Однако на его приказы, которые с каждым разом все больше походили на просьбы, никто не обращал внимания. Мы все — и я, конечно, тоже — словно сошли с ума и карабкались быстрее любого домового вверх по батарее. Я оказался наверху уже через какую-то долю секунды. Правда, не первым. Наоборот, передо мной образовалась такая толкучка — каждый хотел пробраться первым в оконную щель, — что я решил не принимать участия в этом соревновании. И кроме того, я же знал этот карниз. Поэтому совершенно спокойно еще раз оглянулся на столовую. Безрадостный, унылый пейзаж. Глубоко подо мной, в зарослях ковра, Серый Зепп, держа одну руку козырьком над глазами, а другую приставив к уху — воплощение величайшего внимания, — крался спиной вперед к шкафу с голубой дверью и исчез за ним. Через несколько мгновений он появился снова, в глазах паника, увидел меня — я просигналил ему, помахав руками, — и помчался, спотыкаясь и падая, к батарее. Скоро он оказался рядом со мной наверху, криво ухмыльнулся, упер руки в бока и стал невозмутимо смотреть на борющихся гномов, словно для него эта сценка — совершенно обычное явление.
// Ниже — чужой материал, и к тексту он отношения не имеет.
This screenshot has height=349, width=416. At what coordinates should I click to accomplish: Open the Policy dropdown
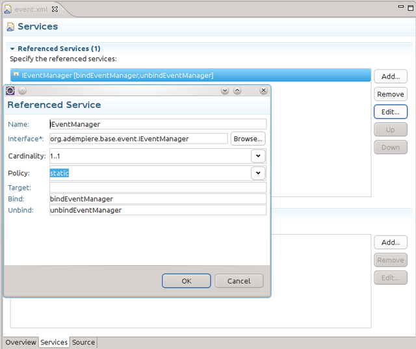(258, 173)
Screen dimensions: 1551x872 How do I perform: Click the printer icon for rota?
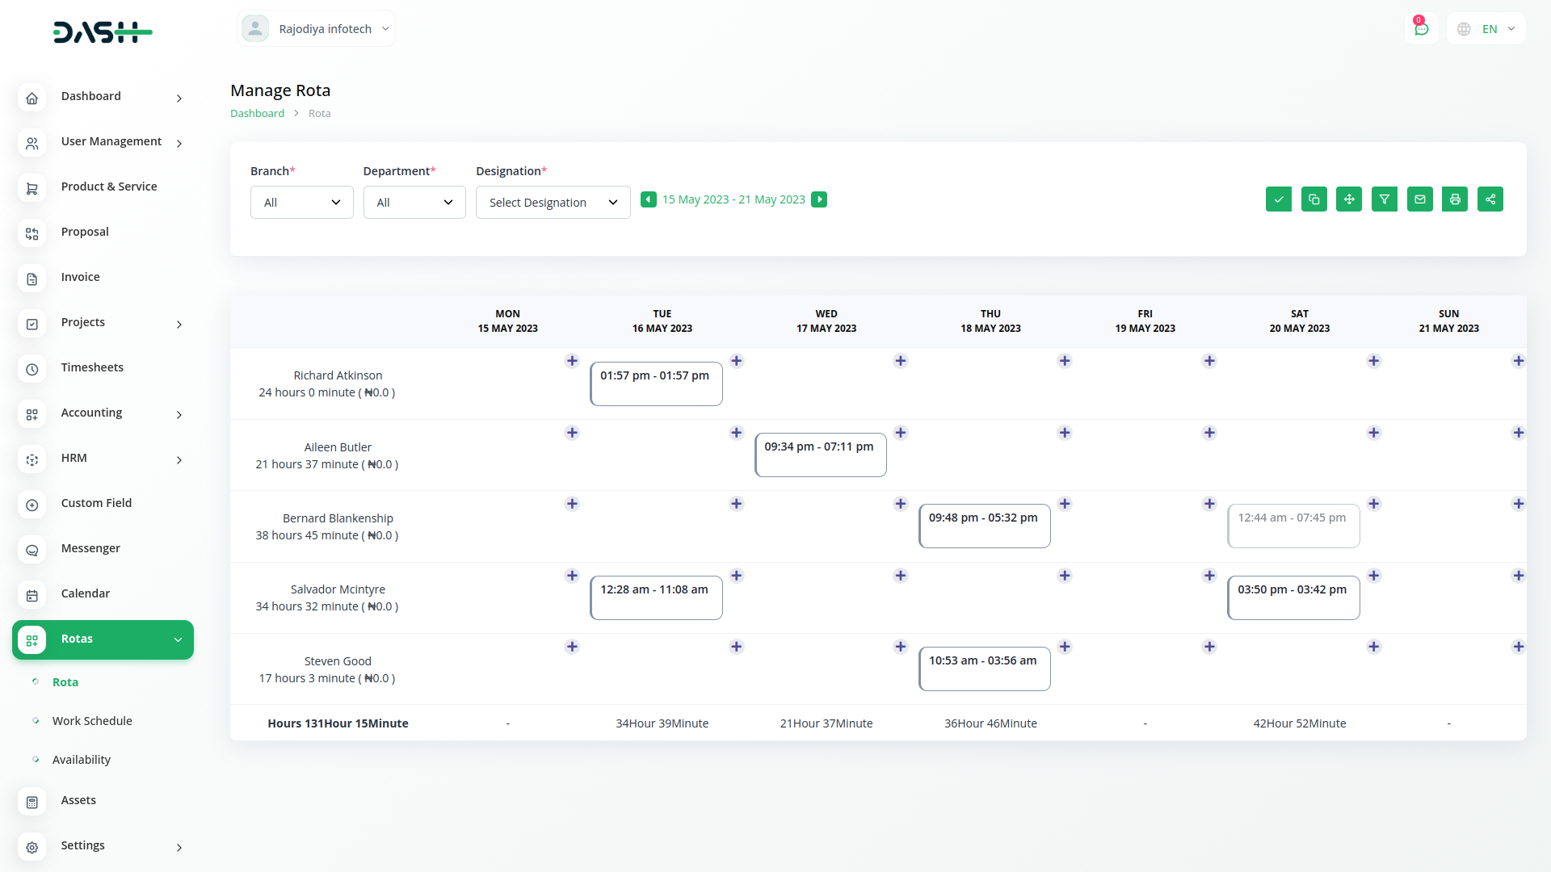(x=1455, y=199)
Новый Дырявый Нос, зажатый в середине этой толкучки, причем его интуиция заместителя замыкающего сработала с обычным опозданием, повернул к нам голову, увидел Серого Зеппа, прокричал:

— Человек снова на борту! — и продолжил борьбу.

Кобальд громко скомандовал:

— Сохранять спокойствие! Спокойствие! — И еще: — Не терять достоинства! Достоинства! — Он стоял прямо передо мной и при каждом слове топал правой ногой, но, кроме меня и еще, быть может, Серого Зеппа, ни один гном не последовал его указаниям. Во всяком случае, я сохранял спокойствие и не терял достоинства. Кобальд, оглянувшись, улыбнулся мне — спокойствие и достоинство он чувствовал и тогда, когда они были у него за спиной, — вздохнул и пробормотал: — Неуправляемый процесс, ну-ну, деритесь! — Он слишком давно был начальником, чтобы не знать: если действия не соответствуют приказаниям, то приказания должны соответствовать действиям.